=== Requirement ===
Reproduce exactly the lines below, starting with the line that contains "The height and width of the screenshot is (325, 405)." and ending with the last line of the records, both included, and nothing else.

=== Exercise data ===
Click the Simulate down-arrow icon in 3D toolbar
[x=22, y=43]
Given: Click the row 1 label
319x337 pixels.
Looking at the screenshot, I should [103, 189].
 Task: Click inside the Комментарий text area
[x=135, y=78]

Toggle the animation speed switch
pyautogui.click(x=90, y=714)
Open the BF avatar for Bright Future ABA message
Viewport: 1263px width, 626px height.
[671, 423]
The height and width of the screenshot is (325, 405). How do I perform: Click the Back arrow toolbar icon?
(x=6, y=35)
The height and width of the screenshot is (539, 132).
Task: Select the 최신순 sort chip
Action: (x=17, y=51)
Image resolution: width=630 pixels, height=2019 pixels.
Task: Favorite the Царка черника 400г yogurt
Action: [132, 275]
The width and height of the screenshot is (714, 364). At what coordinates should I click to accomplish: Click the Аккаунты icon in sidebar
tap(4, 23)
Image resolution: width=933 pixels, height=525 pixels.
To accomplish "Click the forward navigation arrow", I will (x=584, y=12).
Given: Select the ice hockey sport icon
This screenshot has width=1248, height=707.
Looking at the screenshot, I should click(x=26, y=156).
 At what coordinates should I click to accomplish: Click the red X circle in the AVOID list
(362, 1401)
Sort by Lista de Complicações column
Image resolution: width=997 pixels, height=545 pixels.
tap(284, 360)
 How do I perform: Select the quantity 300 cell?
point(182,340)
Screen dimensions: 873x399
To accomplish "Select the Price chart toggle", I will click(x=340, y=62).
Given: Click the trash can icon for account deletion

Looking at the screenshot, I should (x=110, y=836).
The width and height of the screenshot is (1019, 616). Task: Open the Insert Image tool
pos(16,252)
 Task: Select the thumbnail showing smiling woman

=== Output for this exercise ===
The height and width of the screenshot is (325, 405). How do I perform: Click the Back arrow toolbar icon?
(x=6, y=35)
The height and width of the screenshot is (539, 132).
Task: Select the 최신순 sort chip
Action: (x=17, y=51)
Image resolution: width=630 pixels, height=2019 pixels.
Task: Favorite the Царка черника 400г yogurt
Action: [132, 275]
The width and height of the screenshot is (714, 364). At what coordinates should I click to accomplish: Click the Аккаунты icon in sidebar
tap(4, 23)
Image resolution: width=933 pixels, height=525 pixels.
To accomplish "Click the forward navigation arrow", I will (x=584, y=12).
Given: Select the ice hockey sport icon
This screenshot has width=1248, height=707.
Looking at the screenshot, I should click(x=26, y=156).
 At what coordinates should I click to accomplish: Click the red X circle in the AVOID list
(362, 1401)
Sort by Lista de Complicações column
Image resolution: width=997 pixels, height=545 pixels.
tap(284, 360)
 How do I perform: Select the quantity 300 cell?
point(182,340)
Screen dimensions: 873x399
To accomplish "Select the Price chart toggle", I will click(x=340, y=62).
Given: Click the trash can icon for account deletion

Looking at the screenshot, I should (x=110, y=836).
The width and height of the screenshot is (1019, 616). Task: Open the Insert Image tool
pos(16,252)
 Task: Select the thumbnail showing smiling woman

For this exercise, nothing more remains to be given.